- _TASK STATEMENT_:
Rewrite the stretch from "Delete layer with trash icon" through "Looking at the screenshot, I should click(761, 47)." in the listing below, putting "bin icon" in place of "trash icon" and keeping every other part the same.

- _Source listing_:

____________

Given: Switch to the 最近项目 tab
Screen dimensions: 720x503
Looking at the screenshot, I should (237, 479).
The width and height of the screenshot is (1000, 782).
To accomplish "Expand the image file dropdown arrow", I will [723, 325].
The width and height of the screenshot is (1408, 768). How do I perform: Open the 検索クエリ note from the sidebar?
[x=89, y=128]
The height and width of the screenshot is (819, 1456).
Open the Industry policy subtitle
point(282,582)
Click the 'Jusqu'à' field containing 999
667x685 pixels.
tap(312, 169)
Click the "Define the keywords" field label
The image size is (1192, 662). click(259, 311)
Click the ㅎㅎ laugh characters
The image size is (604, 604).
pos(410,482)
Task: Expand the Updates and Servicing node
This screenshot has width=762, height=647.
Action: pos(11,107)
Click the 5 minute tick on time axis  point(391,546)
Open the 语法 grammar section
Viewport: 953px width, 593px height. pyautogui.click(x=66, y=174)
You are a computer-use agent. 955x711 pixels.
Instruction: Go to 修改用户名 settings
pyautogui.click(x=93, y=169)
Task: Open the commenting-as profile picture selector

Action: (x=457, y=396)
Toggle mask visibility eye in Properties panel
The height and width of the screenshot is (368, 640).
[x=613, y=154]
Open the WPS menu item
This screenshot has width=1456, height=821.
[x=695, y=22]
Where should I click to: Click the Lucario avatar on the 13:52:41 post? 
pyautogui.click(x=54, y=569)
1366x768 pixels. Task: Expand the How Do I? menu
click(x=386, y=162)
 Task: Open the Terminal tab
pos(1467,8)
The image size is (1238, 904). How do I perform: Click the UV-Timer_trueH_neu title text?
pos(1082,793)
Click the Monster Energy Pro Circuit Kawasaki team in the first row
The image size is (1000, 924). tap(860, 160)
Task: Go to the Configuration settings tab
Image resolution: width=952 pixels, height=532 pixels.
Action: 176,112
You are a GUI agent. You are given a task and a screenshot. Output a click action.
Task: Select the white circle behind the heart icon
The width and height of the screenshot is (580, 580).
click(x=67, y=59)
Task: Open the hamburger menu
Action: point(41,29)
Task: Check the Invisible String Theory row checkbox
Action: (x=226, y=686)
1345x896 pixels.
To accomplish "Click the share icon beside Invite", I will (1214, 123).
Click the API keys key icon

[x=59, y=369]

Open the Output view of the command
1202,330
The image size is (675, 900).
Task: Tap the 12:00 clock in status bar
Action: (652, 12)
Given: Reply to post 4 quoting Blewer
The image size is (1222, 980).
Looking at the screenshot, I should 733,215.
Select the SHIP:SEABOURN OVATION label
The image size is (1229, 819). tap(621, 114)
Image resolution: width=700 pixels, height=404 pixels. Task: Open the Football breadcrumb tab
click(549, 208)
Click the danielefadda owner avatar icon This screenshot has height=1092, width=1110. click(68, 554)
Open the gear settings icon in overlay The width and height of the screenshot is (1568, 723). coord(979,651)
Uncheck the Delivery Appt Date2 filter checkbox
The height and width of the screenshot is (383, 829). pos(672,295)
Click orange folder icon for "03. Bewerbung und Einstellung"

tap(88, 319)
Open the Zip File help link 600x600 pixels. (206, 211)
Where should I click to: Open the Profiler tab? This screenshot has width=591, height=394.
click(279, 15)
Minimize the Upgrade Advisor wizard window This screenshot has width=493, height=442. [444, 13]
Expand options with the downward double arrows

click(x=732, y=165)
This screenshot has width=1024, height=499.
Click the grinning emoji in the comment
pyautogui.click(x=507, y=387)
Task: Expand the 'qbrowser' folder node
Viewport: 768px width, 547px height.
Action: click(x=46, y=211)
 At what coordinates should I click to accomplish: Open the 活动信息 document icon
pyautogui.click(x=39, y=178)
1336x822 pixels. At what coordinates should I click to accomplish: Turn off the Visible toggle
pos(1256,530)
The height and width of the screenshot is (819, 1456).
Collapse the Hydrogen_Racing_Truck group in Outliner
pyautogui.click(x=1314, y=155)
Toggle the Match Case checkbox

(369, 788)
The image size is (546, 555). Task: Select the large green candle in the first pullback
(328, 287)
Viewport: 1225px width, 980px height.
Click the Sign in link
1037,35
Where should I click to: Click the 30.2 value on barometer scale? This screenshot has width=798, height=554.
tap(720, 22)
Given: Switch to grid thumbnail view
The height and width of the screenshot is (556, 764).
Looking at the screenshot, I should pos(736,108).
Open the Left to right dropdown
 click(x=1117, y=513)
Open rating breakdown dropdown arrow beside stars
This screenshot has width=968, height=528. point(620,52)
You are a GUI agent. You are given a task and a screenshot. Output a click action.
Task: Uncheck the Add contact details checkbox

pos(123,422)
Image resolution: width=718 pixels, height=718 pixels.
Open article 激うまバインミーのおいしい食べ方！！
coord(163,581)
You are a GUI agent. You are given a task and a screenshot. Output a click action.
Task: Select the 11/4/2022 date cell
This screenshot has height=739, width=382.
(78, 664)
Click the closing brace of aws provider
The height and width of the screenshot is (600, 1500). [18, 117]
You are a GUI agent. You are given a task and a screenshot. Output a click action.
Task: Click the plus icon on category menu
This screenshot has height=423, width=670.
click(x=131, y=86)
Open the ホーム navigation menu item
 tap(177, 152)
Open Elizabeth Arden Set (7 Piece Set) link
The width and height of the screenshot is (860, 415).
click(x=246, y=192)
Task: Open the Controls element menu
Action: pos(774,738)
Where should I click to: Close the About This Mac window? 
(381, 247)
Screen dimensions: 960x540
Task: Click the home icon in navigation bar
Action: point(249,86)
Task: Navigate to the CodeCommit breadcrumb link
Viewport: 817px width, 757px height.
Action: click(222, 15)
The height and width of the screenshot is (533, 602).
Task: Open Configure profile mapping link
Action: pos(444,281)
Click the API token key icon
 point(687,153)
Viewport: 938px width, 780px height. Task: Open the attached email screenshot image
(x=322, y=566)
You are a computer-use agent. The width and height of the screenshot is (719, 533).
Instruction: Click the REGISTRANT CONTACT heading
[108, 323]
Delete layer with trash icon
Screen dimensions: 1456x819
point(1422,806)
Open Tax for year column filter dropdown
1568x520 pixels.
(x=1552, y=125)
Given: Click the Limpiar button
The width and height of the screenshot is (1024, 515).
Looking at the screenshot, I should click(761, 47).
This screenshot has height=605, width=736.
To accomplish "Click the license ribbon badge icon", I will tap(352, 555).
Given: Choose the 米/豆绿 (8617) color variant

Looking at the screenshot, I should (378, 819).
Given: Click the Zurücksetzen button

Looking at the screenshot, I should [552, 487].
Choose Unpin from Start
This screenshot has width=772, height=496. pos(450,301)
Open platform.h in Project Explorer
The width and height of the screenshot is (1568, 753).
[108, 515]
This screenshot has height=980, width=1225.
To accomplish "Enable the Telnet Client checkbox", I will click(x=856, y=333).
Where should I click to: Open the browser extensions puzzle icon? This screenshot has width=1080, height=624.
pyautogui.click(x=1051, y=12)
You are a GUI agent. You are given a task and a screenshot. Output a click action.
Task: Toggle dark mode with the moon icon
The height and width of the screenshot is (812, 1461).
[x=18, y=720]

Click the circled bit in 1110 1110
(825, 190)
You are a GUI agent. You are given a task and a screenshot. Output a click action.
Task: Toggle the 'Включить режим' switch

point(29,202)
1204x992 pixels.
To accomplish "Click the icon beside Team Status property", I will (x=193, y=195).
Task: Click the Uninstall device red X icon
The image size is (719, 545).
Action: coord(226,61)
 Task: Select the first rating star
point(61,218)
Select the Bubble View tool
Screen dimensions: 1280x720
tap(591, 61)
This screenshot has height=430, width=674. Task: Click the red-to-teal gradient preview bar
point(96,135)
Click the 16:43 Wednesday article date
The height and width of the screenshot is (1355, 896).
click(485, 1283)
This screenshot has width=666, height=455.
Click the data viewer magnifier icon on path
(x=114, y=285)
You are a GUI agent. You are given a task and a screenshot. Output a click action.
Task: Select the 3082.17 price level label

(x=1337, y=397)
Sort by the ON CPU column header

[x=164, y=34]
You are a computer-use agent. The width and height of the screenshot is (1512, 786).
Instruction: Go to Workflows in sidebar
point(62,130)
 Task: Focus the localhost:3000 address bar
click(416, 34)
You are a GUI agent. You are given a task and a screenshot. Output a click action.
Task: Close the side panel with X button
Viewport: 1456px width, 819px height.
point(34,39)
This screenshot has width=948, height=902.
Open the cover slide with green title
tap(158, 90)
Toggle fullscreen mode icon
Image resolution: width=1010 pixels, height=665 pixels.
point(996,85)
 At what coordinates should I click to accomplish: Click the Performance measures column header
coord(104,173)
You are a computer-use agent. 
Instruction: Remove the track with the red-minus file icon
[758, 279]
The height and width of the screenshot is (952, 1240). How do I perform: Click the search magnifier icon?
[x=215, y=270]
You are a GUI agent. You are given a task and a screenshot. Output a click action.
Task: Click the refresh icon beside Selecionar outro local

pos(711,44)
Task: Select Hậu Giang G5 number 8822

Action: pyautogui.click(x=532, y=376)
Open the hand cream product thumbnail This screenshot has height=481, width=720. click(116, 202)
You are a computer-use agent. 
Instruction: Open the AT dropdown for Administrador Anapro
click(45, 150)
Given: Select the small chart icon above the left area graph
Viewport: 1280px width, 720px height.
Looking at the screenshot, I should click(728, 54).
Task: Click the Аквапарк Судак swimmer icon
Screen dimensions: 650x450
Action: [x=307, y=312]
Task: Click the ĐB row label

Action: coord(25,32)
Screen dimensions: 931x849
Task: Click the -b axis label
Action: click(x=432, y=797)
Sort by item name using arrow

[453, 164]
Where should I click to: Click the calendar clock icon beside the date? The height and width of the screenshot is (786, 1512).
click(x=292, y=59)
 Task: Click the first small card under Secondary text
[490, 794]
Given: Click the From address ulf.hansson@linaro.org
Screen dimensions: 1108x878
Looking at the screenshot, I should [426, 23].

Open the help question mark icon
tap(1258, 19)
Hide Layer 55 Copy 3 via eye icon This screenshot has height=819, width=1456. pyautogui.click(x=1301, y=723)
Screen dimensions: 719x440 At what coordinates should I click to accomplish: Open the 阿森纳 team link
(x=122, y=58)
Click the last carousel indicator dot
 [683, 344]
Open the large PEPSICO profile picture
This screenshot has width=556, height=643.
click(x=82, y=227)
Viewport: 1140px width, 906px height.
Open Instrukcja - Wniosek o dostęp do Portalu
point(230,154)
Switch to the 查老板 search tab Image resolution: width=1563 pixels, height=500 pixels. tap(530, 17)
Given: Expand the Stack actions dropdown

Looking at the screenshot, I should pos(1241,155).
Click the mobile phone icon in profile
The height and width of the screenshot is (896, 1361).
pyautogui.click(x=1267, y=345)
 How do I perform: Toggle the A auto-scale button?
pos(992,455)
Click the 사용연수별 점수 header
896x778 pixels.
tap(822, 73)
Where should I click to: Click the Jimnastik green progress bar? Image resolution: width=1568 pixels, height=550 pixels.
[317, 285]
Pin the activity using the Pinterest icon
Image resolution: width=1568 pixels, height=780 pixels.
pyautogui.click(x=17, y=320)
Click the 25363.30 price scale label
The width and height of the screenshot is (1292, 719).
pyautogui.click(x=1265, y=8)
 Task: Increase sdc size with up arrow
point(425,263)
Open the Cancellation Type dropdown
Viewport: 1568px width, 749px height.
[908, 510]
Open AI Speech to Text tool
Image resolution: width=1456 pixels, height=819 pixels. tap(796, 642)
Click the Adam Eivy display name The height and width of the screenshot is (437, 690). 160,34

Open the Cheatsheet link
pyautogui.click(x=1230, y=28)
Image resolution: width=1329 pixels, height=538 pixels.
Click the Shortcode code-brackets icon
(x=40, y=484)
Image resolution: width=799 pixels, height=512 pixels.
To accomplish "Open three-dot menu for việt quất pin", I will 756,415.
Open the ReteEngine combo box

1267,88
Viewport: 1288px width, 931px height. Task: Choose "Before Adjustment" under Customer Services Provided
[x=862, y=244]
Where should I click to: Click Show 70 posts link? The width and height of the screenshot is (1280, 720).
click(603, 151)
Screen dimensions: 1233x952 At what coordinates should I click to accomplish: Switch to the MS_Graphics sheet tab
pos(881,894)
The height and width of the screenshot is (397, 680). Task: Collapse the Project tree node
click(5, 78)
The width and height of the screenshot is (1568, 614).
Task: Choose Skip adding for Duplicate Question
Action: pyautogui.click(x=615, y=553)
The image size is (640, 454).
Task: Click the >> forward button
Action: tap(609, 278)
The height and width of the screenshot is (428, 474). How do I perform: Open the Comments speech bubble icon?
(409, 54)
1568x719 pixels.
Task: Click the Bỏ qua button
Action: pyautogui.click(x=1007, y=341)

____________

- _CORRECT RESPONSE_:
Delete layer with bin icon
Screen dimensions: 1456x819
point(1422,806)
Open Tax for year column filter dropdown
1568x520 pixels.
(x=1552, y=125)
Given: Click the Limpiar button
The width and height of the screenshot is (1024, 515).
Looking at the screenshot, I should click(761, 47).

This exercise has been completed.